Reaction pathways for the oxidation of methanol to formaldehyde by an iron-oxo species

The reaction mechanism and energetics for the conversion of methanol to formaldehyde by an iron-oxo species, FeO⁺, is investigated. Three competitive reaction pathways for the catalytic reaction are analyzed from DFT computations at the B3LYP level of theory. In Path 1, the H atom of the OH group of methanol is first abstracted by the oxo group of FeO⁺ via a four-centered transition state (TS_1-1) leading to the intermediate complex HO-Fe⁺-OCH₃, and after that one of the H atoms of the OCH₃ group is shifted to the OH ligand via a five-centered transition state (TS_1-2) to form the final product complex H₂O-Fe⁺-OCH₂. In Path 2, one of the H atoms of the CH₃ group of methanol is abstracted by the oxo group via a five-centered transition state (TS_2-1) leading to the intermediate complex HO-Fe⁺-OHCH₂, and then the H atom of the OHCH₂ group is shifted to the OH ligand via a four-centered transition state (TS_2-2) to give the product complex.
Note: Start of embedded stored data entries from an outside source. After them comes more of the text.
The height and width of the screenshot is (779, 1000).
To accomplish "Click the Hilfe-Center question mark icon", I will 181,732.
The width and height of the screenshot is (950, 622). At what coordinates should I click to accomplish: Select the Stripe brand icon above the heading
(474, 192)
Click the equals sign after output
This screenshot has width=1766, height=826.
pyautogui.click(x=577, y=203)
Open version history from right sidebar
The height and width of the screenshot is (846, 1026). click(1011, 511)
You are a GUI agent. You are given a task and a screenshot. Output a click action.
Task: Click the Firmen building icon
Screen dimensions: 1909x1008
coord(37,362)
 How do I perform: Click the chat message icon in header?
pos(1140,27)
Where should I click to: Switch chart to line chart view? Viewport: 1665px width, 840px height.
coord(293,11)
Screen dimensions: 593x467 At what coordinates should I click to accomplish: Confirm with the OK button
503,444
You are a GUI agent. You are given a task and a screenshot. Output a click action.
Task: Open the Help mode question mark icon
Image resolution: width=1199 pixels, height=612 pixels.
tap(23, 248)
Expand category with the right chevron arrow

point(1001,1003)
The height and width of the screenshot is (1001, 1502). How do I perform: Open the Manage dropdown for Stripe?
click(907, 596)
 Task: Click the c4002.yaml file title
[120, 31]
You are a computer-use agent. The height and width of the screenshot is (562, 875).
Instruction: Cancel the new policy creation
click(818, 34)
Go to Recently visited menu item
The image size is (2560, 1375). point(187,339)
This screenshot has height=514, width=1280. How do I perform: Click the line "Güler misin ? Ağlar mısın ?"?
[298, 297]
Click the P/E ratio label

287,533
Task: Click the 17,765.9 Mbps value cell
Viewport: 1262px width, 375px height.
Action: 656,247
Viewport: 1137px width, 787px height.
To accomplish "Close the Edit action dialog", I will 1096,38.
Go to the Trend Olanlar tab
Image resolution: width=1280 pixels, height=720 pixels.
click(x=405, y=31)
Unlike Paths 1 and 2, which involve a hydrogen shift, the first step in Path 3 involves a methyl migration that takes place via a four-centered transition state (TS_3-1) resulting in the formation of the intermediate complex HO-Fe⁺-OCH₃ and the second half of Path 3 is identical to that of Path 1. From B3LYP computations, Path 1 and Path 2 are competitive in energy and Path 3 is unlikely from the energetic viewpoint. Kinetic isotope effects (k_H/k_D) for the electronic processes of TS_1-1, TS_2-1, and TS_3-1 are computed and analyzed.